Mr. Holbrook was deposed by the defendants in Holbrook I for two days in October 2020 (the “First Deposition”). In his First Deposition, Mr. Holbrook testified that, in 2007, he met with Thomas Bracey from Norfolk to discuss the necessary agreements for the installation of art projects on Norfolk’s property. While Mr. Holbrook acknowledges this testimony, he testified at his deposition in this case (“Second Deposition”) that he must have met with Bracey in 2005 because the Stop Gun Violence Murals were completed in 2006 and he “would have had to do the planning in 2005.” The crux of Norfolk’s Motion for Summary Judgment, and its objections to Judge Dodge’s Report and Recommendation, is that Mr. Holbrook’s conflicting testimony from Holbrook I and the present case should bar his VARA claim under the Sham Affidavit Doctrine.
In particular, Norfolk contends that, if the Court disregards Mr. Holbrook’s conflicting testimony, then there is no evidence that Mr. Holbrook had permission to install the murals on Norfolk’s property. B. Discussion The sham affidavit doctrine permits courts to disregard an affidavit submitted in opposition to a motion for summary judgment “when the affidavit contradicts the affiant’s prior deposition testimony.” In re CitX Corp., Inc., 448 F.3d 672, 679 (3d Cir. 2006) (quoting Baer v. Chase, 392 F.3d 609, 624 (3d Cir. 2004)). The court should consider whether such contradictions were the result of a witness’ confusion or misstatement.

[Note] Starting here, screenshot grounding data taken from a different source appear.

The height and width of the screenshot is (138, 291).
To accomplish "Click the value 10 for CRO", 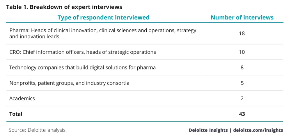I will click(x=242, y=52).
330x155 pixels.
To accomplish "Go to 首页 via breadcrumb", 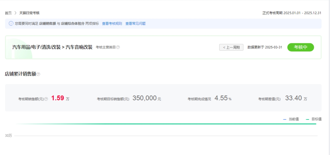I will [8, 13].
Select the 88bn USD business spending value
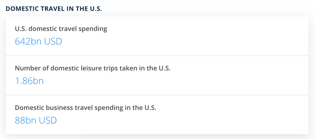Viewport: 315px width, 139px height. [x=36, y=120]
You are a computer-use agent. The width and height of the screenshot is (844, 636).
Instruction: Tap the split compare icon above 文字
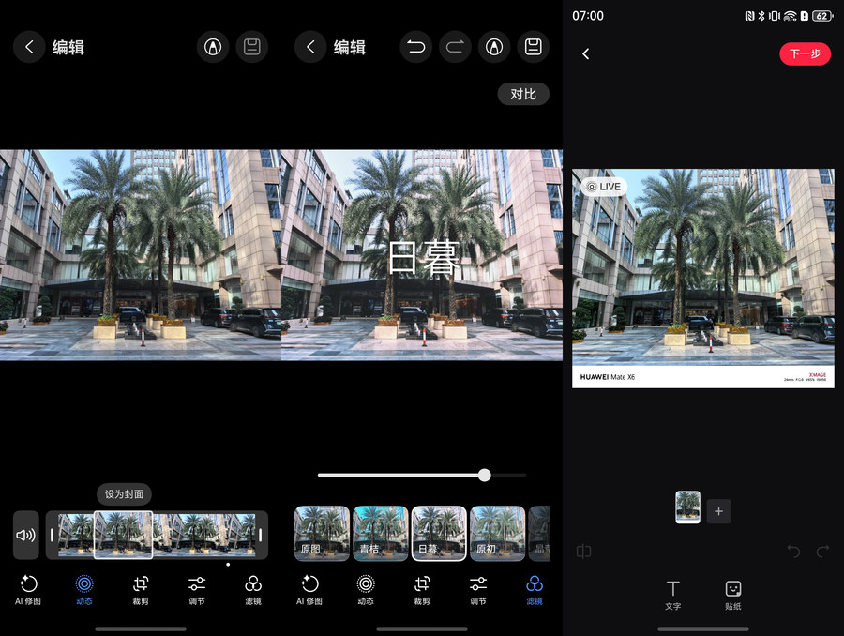click(583, 552)
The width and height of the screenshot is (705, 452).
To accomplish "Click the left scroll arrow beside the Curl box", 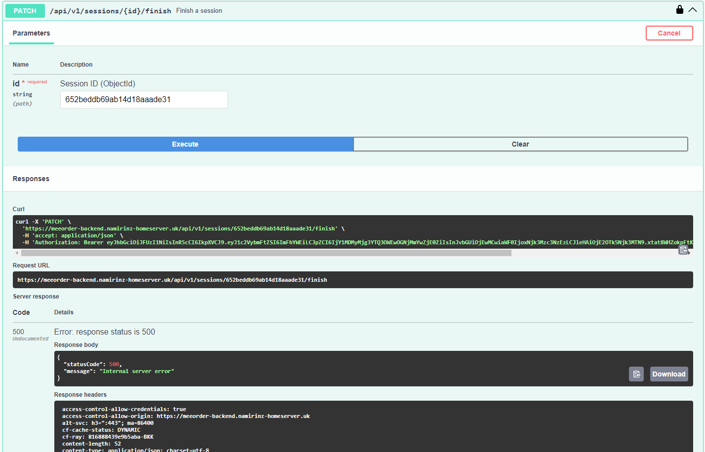I will (x=17, y=253).
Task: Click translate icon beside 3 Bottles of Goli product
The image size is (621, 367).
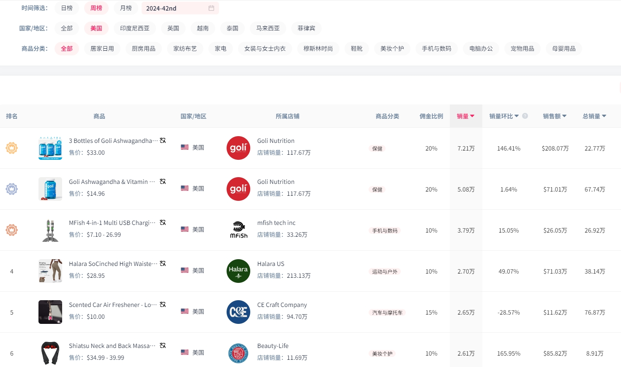Action: pos(163,140)
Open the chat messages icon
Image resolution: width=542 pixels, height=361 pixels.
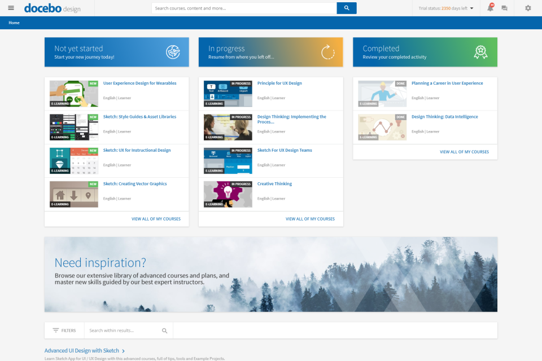(x=504, y=8)
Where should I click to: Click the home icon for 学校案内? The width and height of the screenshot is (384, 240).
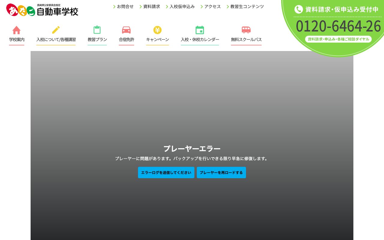tap(17, 30)
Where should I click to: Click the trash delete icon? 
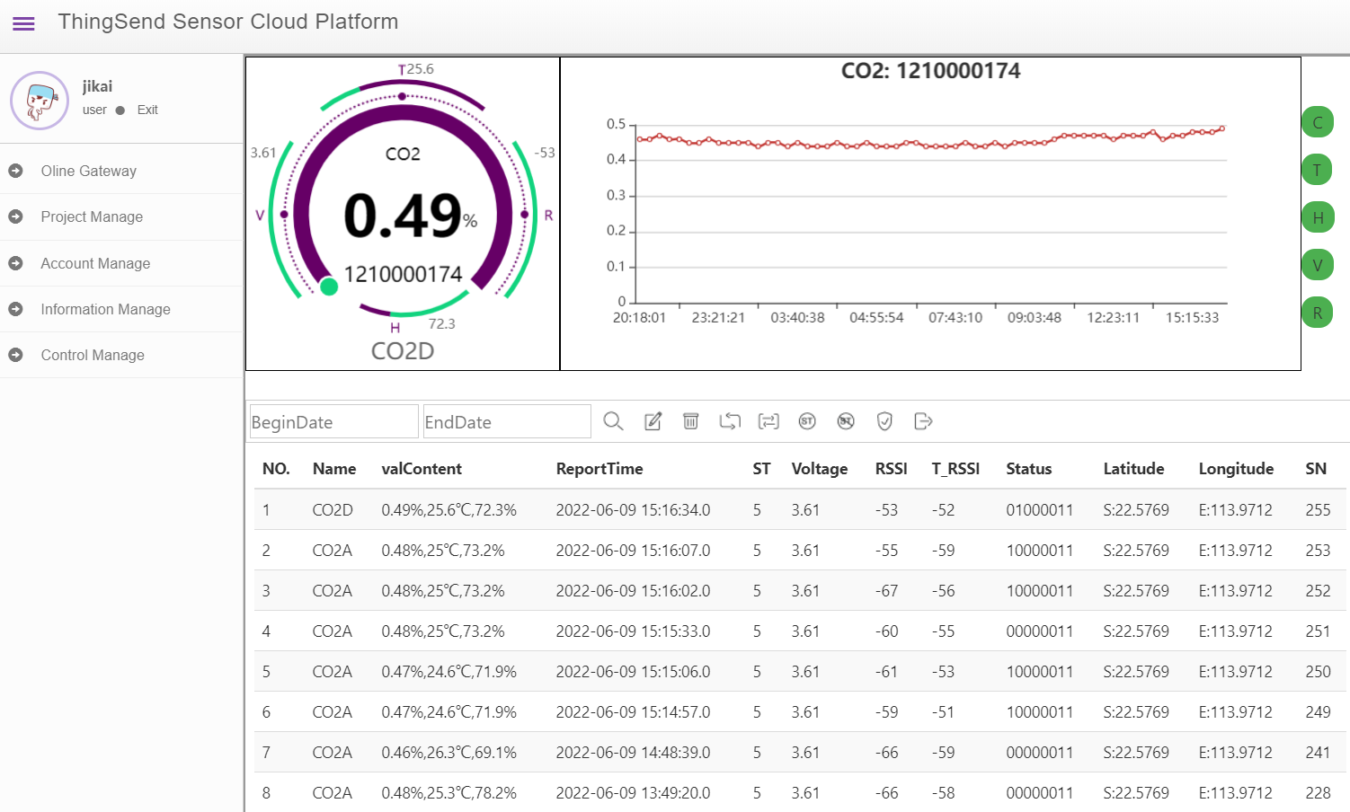[690, 421]
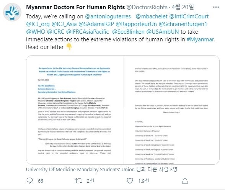The height and width of the screenshot is (190, 225).
Task: Open the right letter page with signatures
Action: tap(171, 110)
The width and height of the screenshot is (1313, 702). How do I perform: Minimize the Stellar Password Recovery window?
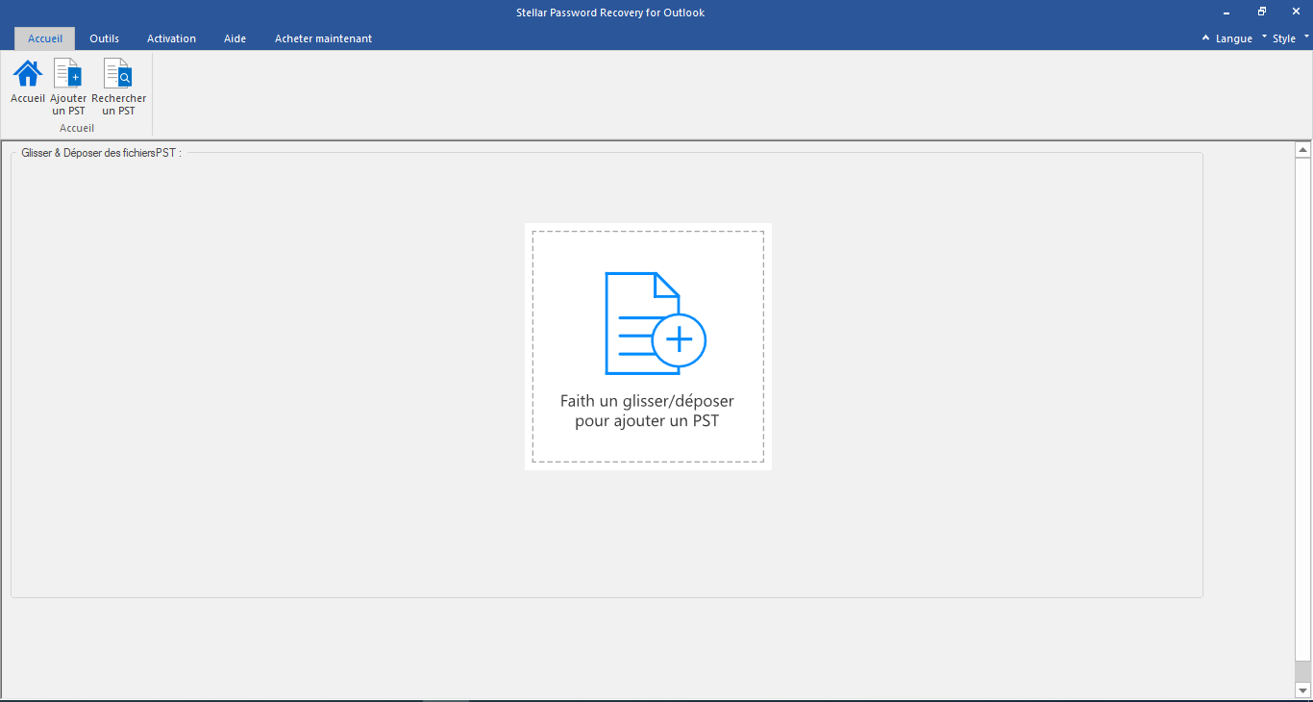(x=1226, y=12)
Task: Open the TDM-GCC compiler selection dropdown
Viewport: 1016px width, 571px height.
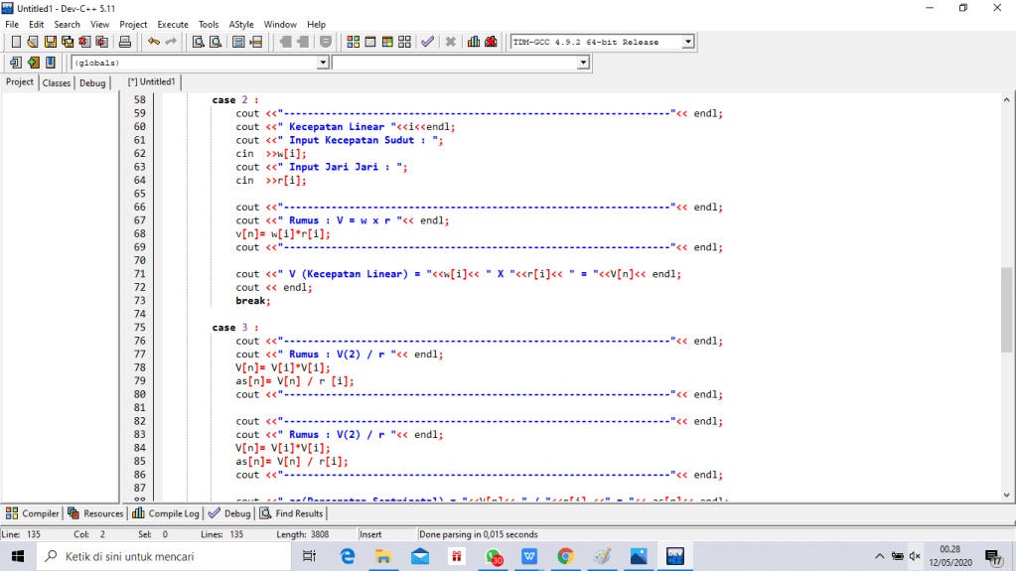Action: pyautogui.click(x=687, y=42)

If the affiant was “carefully questioned on the issue, had access to the relevant information at that time, and provided no satisfactory explanation for the later contradiction, the courts of appeals are in agreement that the subsequent affidavit does not create a genuine issue of material fact.” Martin v. Merrell Dow Pharms., Inc., 851 F.2d 703, 706 (3d Cir. 1988).
In its objections, Norfolk argues Mr. Holbrook’s change in testimony from his First Deposition to his Second Deposition is the sole reason Mr. Holbrook could defeat summary judgment. However, Norfolk maintains that Mr. Holbrook has produced no independent evidence to bolster his testimony. Norfolk contends that this Court should disregard Holbrook’s deposition testimony in this case because it is self-serving and not just a credibility issue. In opposition to Norfolk’s objections, Mr. Holbrook argues that that caselaw consistently holds that changes in witness testimony raises a credibility issue inappropriate for summary judgment. Mr. Holbrook contends that a sham affidavit is made by an affiant when he or she “ is willing to offer a statement solely for the purpose of defeating summary judgment.” Jiminez v. All Am. Rathskeller, Inc., 503 F.3d 247, 253 (3d Cir. 2007). Mr. Holbrook maintains that he
provided no affidavit just to maintain a consistent story. Instead, Mr. Holbrook asserts he sufficiently explained a one-to-two year discrepancy after an event that was 15 years ago in addition to testimony that he always secures property owner permission before commencing work on his murals. In the report and recommendation, Judge Dodge reasoned as follows: The Court concludes that the sham affidavit doctrine does not apply to Holbrook’s deposition testimony. While Norfolk argues that Holbrook’s more recent deposition testimony in this case must be disregarded because it contradicts his earlier deposition testimony in another lawsuit, applying the sham affidavit doctrine to contrast two depositions would suggest that that the later testimony is inherently less reliable as a matter of law. While the latter testimony certainly can be questioned, there is a significant difference between an affidavit prepared by a party and an adversarial proceeding during which the party is questioned by an adverse party. (ECF No. 84 at p. 17). Following de novo review, the Court concurs with Judge Dodge’s well-reasoned Report and Recommendation that the Sham Affidavit Doctrine should not apply in this case.